The countdown before Lakers training camp remains a little more than a week away.

The countdown before Dwight Howard returns to the court remains another story. The Lakers have already announced the Lakers center will miss at least the Lakers’ preseason opener Oct. 7 against Golden State as he rehabs from back surgery. His workouts beginning last week with the Lakers training staff included core stabilization, upper and lower body strength, light running and shooting. He’s not expected to participate in training camp beginning Oct. 2. And in his introductory news conference last month, Howard acknowledged he may miss the season opener Oct. 30 against the Dallas Mavericks if it means ensuring his back becomes fully healthy.

Sports Illustrated’s Sam Amick reported it’s likely Jordan Hill will start at power forward, while Pau Gasol slides at center. But the Lakers’ key reserve in Antawn Jamison will likely have an increased role too. For his part, the 37-year-old power forward maintains he’s ready.

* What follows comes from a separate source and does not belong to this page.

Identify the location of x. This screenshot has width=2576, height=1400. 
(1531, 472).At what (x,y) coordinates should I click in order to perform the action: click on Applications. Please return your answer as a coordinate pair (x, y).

“That’s something I knew coming in that there would be times I’m playing significant amount of minutes or times I’d have a certain role coming off the bench,” said Jamison, who’s played both as a starter and reserve in his 14-year career. “Fortunately for me, I’ve been in just about every scenario you can imagine. Whether it’s starting for a couple games, keeping my role in coming off the bench ... I will come in and help out this team as much as possible. Whatever is asked of me to do, I’ll do it.”

The Lakers are already counting on Jamison to boost a bench that finished last season last in the NBA in total offense (20.5 points per game), 20th in shooting percentage (21.8%) and 28th in efficiency (27.2). Meanwhile, Jamison believes he’s averaged a stellar 19.5 points per game because he’s maximized his longevity through extensive off-season training.

Jamison said he’s stayed active since the Miami Heat dispatched the Oklahoma City Thunder in five games of the 2012 NBA Finals. During that time, Jamison said he’s gone through daily yoga exercises to enhance his conditioning and flexibility. He’s worked with his physical therapist on strengthening his glute and quadriceps muscles as well as his hamstrings to minimize his defensive weaknesses.

“I’m an old man now,” Jamison said. “The off-season for me is how I get better. It’s how I stay in shape. It’s how I prevent injuries. This off-season has been more mental, especially with knowing I was coming here. I’m being focused, paying attention to detail and making sure I’m doing the proper steps to ensure my body can withstand 82 games and a long playoff series.”

Still, Jamison said he has a long way to go.

When he’s played in informal workouts at the Lakers’ practice facility in El Segundo, Jamison said he and various assistant coaches notice his shooting form has been inconsistent.

“All of my misses, I’m leaning forward and aiming it instead of just shooting the ball,” Jamison said. “I had a problem with that in the past. I always move left and right. But that’s one of the things I’ve been trying to correct this off-season by going straight up.”

Nonetheless, Jamison said he’ll immediately correct those issues. After all, his large responsibility leading the Lakers’ bench only increased with the strong possibility Howard will sit on the sidelines in the coming weeks.